Die «Sonntagsallianz» (www.sonntagsallianz.ch), eine Vereinigung von Gegnern der geplanten Arbeitsgesetzänderung, geht über die bewusste Banalisierung der Vorlage hinaus: «Mit Details der Sortimentsabdeckung oder des zu verkaufenden Sortiments wollen die Befürworter davon ablenken, dass sie eine unredliche Salamitaktik verfolgen und mit dieser Vorlage das Terrain für eine allgemeine Ausweitung der Ladenöffnungszeiten vorbereiten. Dieselben Parteien, die heute den 24-Stunden- Betrieb in Tankstellenshops bagatellisieren, treiben gleichzeitig mehrere weitere Liberalisierungsvorstösse voran. So sollen etwa die Kantone zu längeren Ladenöffnungszeiten am Morgen und am Abend gezwungen werden (Motion Lombardi) oder die Sonntagsarbeit flächendeckend eingeführt werden (Motion Abate). (…) Unabhängig von diesen Vorstössen ist zudem absehbar, dass bei Annahme der Vorlage immer mehr Tankstellenshops auf den 24-Stunden-Betrieb umschalten werden. (…) Dies dürfte umso mehr der Fall sein, als die kantonalen Arbeitsinspektorate ihre Kontrollfunktion nicht wahrnehmen.
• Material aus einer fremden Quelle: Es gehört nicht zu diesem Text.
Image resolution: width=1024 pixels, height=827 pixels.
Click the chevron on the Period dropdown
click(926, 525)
So wurden in Zürich während ein paar Jahren mehrere Tankstellenshops verbotenerweise im 24-Stunden-Betrieb geführt, ohne dass die Behörden einschritten.» – Erst das Bundesgericht setzte dem Treiben ein Ende mit der Begründung, dass eine Bewilligung zu erheblich mehr Nachtarbeit führen würde.
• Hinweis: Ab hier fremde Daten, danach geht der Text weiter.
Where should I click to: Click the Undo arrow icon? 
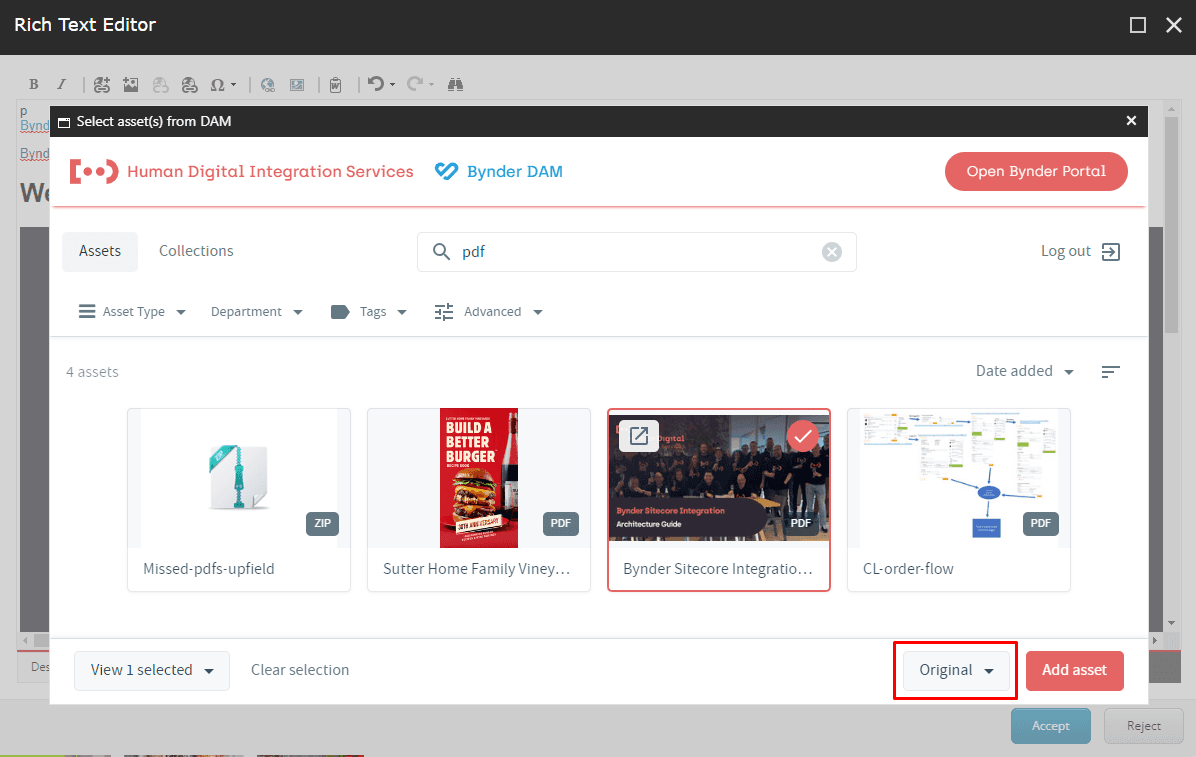375,85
Wer bildet die «Sonntagsallianz»?

Neben Parteien und Gewerkschaften sind es die Arbeitsgemeinschaft Christlicher Kirchen in der Schweiz, der Schweizerische Evangelische Kirchenbund, die Evangelisch-methodistische Kirche, die Schweizerische Evangelische Allianz, der Schweizerische Katholische Frauenbund, die Katholische Arbeitnehmerinnen- und Arbeitnehmerbewegung Schweiz sowie die Kommission der Schweizer Bischofskonferenz «Justitia et Pax». Die Schweizer Bischofskonferenz (SBK) ist im Gegensatz zum SEK , der soeben «Wer braucht schon den Sonntag …? 10 Fragen und Antworten zum Stolperstein des Alltags» (www.sek.ch) veröffentlicht hat, nicht direkt in der «Sonntagsallianz» vertreten.
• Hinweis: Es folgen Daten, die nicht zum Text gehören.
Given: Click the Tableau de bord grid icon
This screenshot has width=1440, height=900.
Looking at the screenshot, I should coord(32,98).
2005 war dies bei der «Bagatellabstimmung» über die Liberalisierung der Sonntagsarbeit an Bahnhöfen anders: Die SBK veröffentlichte zusammen mit dem SEK die Broschüre «Sonntag schützen, Gemeinschaft stärken» (www.bischoefe.ch) und hielt damals fest: «Die Argumente zum Wert des Sonntags sowie die dargestellten Risiken und nachweisbaren Folgen begründen die ablehnende Haltung des SEK und der SBK zur Revision des Arbeitsgesetzes. Mit dem Sonntag sind zentrale – weit über den religiösen Bereich hinausgehende – Werte verbunden, für die sich die Kirchen einsetzen.» Die SBK ist heute eine andere als diejenige von 2005, aber die SBK-Worte von 2005 machen auch für die aktuelle «Bagatellabstimmung» Sinn.

Urban Fink-Wagner

Urban Fink-Wagner

Der Historiker und promovierte Theologe Urban Fink-Wagner, 2004 bis 2016 Redaktionsleiter der SKZ, ist Geschäftsführer der Inländischen Mission.